O decreto, por ter sido instalado de maneira emergencial, não levou em conta a mudança necessária do modo de operar da política de Segurança Pública, que é comumente tratada como um problema de lei e ordem, com protagonismo de juristas e policiais.

Ou seja, para ações urgentes cabe a repressão; mas o plano sempre deve ser voltado à:
proteção dos cidadãos,
• prevenção de delitos,
• e estabelecimento da ordem e tranquilidade na sociedade.

Armamentos apreendidos pelo Departamento de Polícia e Proteção à Cidadania, no Rio de Janeiro (Crédito:Rubens Cavallari)

Um passo nesse sentido foi dado durante a semana, com a implementação do sistema “Celular Seguro”. A razão é o crescimento constante no roubo de aparelhos celulares, que beirou o milhão de ocorrências no ano passado.

O crime cresceu porque cada vez mais o que era um telefone virou central de operações, principalmente financeiras com a criação do Pix, nas mãos e bolsos de todos.

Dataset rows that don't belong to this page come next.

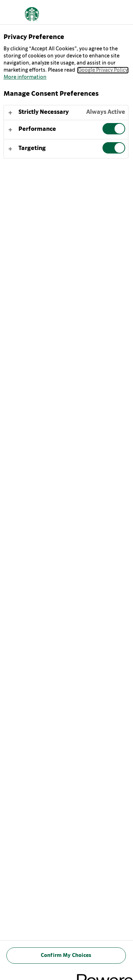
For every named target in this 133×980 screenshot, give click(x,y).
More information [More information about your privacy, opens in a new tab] (25, 77)
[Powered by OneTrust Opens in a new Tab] (103, 975)
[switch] (114, 129)
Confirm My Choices (66, 955)
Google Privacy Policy (103, 70)
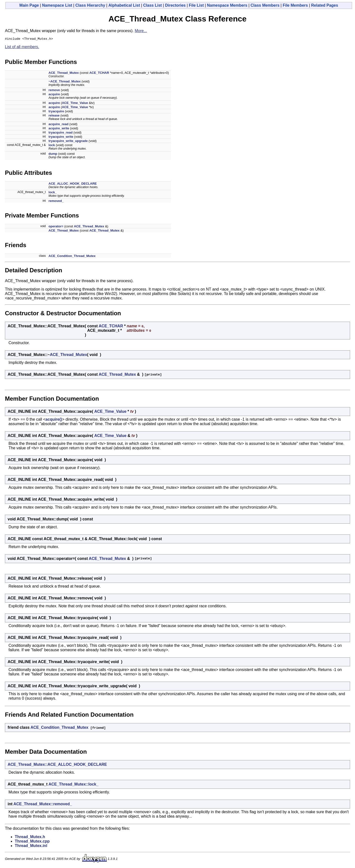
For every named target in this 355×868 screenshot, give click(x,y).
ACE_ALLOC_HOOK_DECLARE (73, 184)
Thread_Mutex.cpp (32, 842)
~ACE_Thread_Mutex (65, 82)
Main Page (29, 5)
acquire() (54, 420)
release (54, 116)
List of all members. (22, 48)
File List (196, 5)
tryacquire (56, 112)
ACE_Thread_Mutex (64, 73)
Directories (175, 5)
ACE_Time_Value (75, 103)
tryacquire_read (61, 133)
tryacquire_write (61, 137)
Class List (152, 5)
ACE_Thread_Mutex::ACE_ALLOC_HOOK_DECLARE (57, 765)
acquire (54, 95)
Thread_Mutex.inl (31, 846)
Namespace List (57, 5)
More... (141, 31)
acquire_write (59, 129)
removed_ (56, 202)
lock (51, 146)
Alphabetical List (124, 5)
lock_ (52, 193)
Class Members (265, 5)
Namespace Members (227, 5)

A estratégia lançada contempla ação entre operadores, sistema bancário e empresas de big techs a agirem em conjunto para inutilizar o celular como porta de entrada tanto à privacidade quanto ao suporte financeiro do detentor com ação única. “Objetivo é que se possa com um clique bloquear completamente o aparelho. Assim, retiramos o atrativo das quadrilhas e transformamos o celular roubado em um pedaço de metal inútil”, diz Cappelli.

Rio-Bahia

Outra recorrência de décadas que deve ser efetivamente combatida são os polos que concentram maiores índices de criminalidade na federação. Desde que o monitoramento do Fórum Brasileiro de Segurança Pública (FBSP) começou, em 2011, a Bahia foi líder em violência no País em 11 de 12 anos.

O estado é estratégico para o tráfico de drogas tanto como porta para o Nordeste quanto pelas fronteiras que faz com Sudeste e Centro-Oeste, e só perdeu o indesejado primeiro lugar em 2018, quando o Rio a superou em mortes violentas intencionais.

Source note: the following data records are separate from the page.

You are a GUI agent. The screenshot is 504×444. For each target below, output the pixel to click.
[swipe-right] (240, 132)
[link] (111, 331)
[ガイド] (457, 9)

Por falar neste, chegamos à inacreditável condição carioca de possuir 72,9% da extensão territorial da capital sob domínio ou da milícia ou das três organizações criminosas dominantes:
• 57,5% em mãos de milicianos,

• e o restante dividido entre Comando Vermelho (11,4%), Terceiro Comando (3,7%) e Amigos dos Amigos (0,3%).

Em fatia populacional, um terço dos moradores da cidade (2,2 milhões) vivem em áreas milicianas e 18,2% (1,2 milhão) em espaços das facções.

Ações pontuais são imprescindíveis diante do quadro atual. Mas enquanto se apagam os focos de incêndio é preciso estabelecer um roteiro de planejamento preventivo, que o governo sequer anunciou.

Este começa por definição de metas claras e objetivos mensuráveis, tanto preditivos quanto para a repressão ao crime.

Inteligência e tecnologia programadas para apuração, análise de dados, alocação de recursos e mão-de-obra. E a unificação nacional do sistema será pouco eficaz se não forem contempladas causas paralelas do crime, como desigualdade, falta de acesso a serviços básicos, pobreza, desemprego e exclusão social.

Pelo lado da força de ação, há lacuna tanto no aprimoramento em contratação e treinamento de efetivo quanto na modernização dos sistemas de investigação, equipamentos de segurança, melhoria das condições das prisões e investimentos em programas de prevenção. “A preocupação é legítima. Estamos vindo de processo de desorganização econômica, social e política muito forte”, concorda Cappelli. “Não há bala de prata para a questão. Ninguém vai resolver sozinho.”